-------- Dataset

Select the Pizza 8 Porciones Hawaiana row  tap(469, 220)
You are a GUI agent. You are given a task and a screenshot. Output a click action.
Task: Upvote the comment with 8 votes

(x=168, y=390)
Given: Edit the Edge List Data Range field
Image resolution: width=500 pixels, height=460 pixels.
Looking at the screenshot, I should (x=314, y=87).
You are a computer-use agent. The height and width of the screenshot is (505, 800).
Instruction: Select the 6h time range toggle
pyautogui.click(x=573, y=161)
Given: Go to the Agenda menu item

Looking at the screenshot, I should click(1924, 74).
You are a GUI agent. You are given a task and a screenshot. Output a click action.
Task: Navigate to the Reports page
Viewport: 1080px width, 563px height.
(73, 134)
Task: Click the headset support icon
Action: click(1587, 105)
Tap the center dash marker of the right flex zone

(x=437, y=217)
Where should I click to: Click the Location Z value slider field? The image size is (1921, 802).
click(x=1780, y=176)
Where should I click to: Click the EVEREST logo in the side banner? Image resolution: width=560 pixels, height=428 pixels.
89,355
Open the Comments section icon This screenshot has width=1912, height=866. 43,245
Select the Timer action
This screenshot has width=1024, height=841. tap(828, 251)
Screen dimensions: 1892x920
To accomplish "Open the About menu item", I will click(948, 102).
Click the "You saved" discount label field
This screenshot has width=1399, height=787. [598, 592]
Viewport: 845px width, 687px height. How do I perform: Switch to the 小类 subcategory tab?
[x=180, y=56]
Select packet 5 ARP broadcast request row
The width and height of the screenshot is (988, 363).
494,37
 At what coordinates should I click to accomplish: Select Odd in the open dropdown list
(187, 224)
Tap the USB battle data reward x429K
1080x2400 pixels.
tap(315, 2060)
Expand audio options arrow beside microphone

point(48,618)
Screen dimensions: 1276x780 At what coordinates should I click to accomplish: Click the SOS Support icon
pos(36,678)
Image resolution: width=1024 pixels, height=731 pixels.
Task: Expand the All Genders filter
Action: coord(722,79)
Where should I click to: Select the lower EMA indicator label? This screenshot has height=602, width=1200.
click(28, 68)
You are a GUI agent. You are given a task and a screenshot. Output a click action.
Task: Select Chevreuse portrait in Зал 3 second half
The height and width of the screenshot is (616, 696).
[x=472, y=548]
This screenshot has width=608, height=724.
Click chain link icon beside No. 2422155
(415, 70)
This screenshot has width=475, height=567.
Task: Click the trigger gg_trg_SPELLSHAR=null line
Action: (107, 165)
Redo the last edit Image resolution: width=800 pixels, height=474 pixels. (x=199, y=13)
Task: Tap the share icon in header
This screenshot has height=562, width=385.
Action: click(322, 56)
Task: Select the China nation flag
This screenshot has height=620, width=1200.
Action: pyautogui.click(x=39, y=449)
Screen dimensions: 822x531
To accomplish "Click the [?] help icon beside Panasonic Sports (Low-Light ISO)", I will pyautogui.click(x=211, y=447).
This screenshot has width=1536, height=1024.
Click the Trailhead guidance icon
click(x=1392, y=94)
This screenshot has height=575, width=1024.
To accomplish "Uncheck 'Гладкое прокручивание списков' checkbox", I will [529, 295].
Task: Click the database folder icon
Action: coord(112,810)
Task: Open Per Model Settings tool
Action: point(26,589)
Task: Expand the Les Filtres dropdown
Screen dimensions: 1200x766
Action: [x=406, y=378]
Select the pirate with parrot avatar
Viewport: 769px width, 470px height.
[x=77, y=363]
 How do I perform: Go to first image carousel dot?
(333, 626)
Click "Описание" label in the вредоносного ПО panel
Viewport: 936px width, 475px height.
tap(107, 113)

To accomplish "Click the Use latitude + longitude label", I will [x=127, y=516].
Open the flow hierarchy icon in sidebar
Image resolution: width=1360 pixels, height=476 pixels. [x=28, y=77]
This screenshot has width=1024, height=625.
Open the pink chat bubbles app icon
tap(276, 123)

----------------

● Set exercise
Count the lines in the rows above that contain the string "accomplish", and reply with the number only.

● The answer
6